To start, your premise is slightly faulty as descriptive grammaticists are more common than prescriptive grammaticists since most people just follow their own local dialect anyway, regardless of what prescriptive grammaticists say. Further more, with very few exceptions, prescriptive grammar has not had a large effect on language change. The history of prescriptive grammar is a history of futility.
Even today, prescriptive grammaticists are merely a vocal minority, as they have been throughout all of history. This should be obvious since they tend to oppose language usage which they deem incorrect but is in common usage and common usage is, by definition, common! I don't have my copy in front of me, so I can't give you any explicit citations, but the book Language Myths by Bauer and Trudgill offers citations for how prescriptive grammaticists always seem to think they are living in the first generation to taint the English language and that only a few decades ago everyone spoke like Shakespeare.

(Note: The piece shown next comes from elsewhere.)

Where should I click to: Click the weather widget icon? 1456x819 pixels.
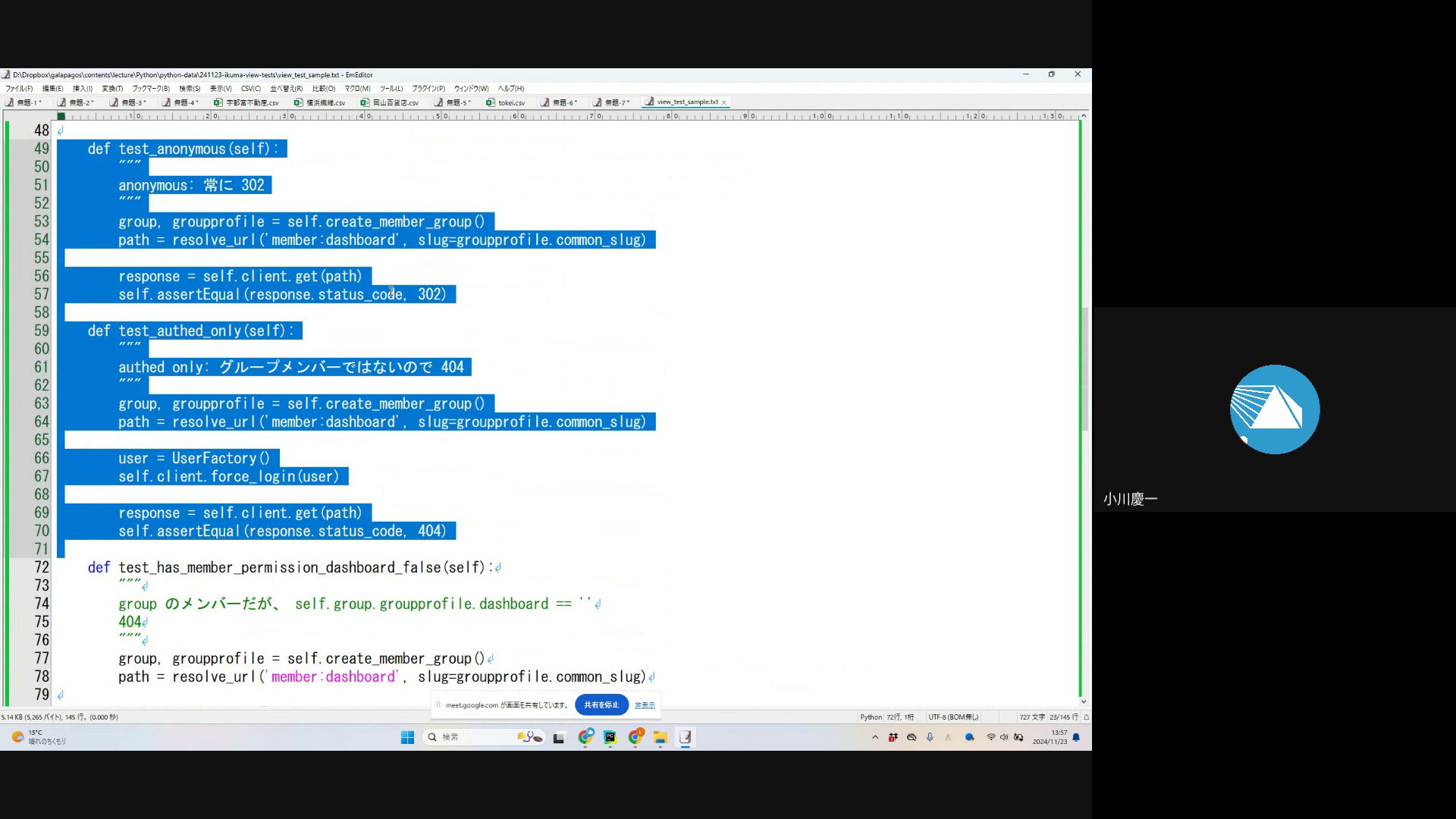[x=17, y=737]
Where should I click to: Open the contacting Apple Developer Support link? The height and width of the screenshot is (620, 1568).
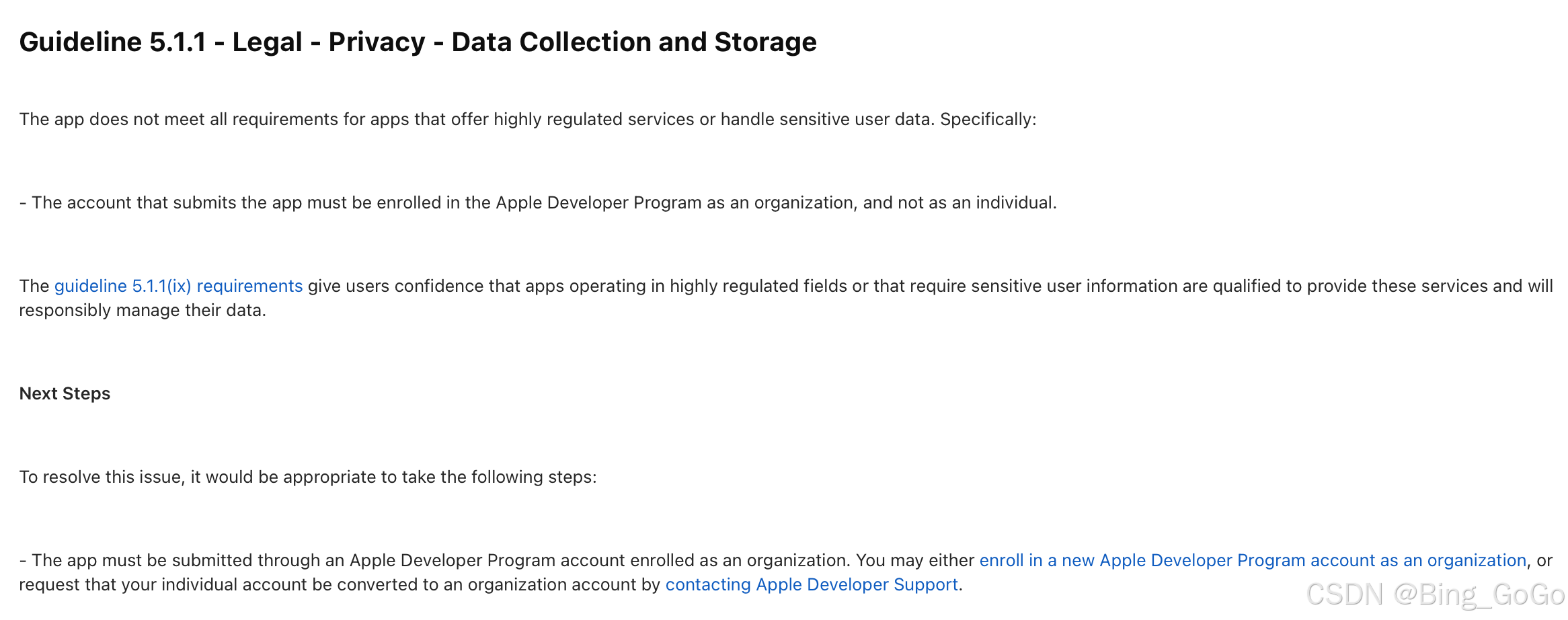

That said, if one stretches the definition of "diaglossia" a bit, prescriptive grammaticists tend to promote the standard dialect, typically regarded as the H dialect. Common usage, by virtue of being common, is usually seen as the L dialect. Thus there is social prestige to be gained by overtly aligning oneself with the high-class, more respected H dialect. Basically, supporting a prescriptive grammar yields greater rewards than descriptive grammar and thus will continue to attract people.
Therefore, I see no signs of their numbers decreasing nor their public influence waning. Additionally, in my opinion they (prepare for blasphemy) serve a somewhat useful purpose. They help to codify and propagate the standard dialect. A standard dialect is important for ensuring mutual intelligibility across a wide audience.
Although people should not be forced to use such a standard dialect at all times, if one wishes to be understood by a wide audience then they must at least have the ability to conform to that standard when the need arises, especially in written form. Can you imagine trying to a read a daily newspaper written in the style of James Joyce?!
For further readings about the conflict between allowing people to speak naturally and teaching them standard dialect, look into the controversy surrounding BEV (Black English Venacular) or AAE (African-American English) in US schools.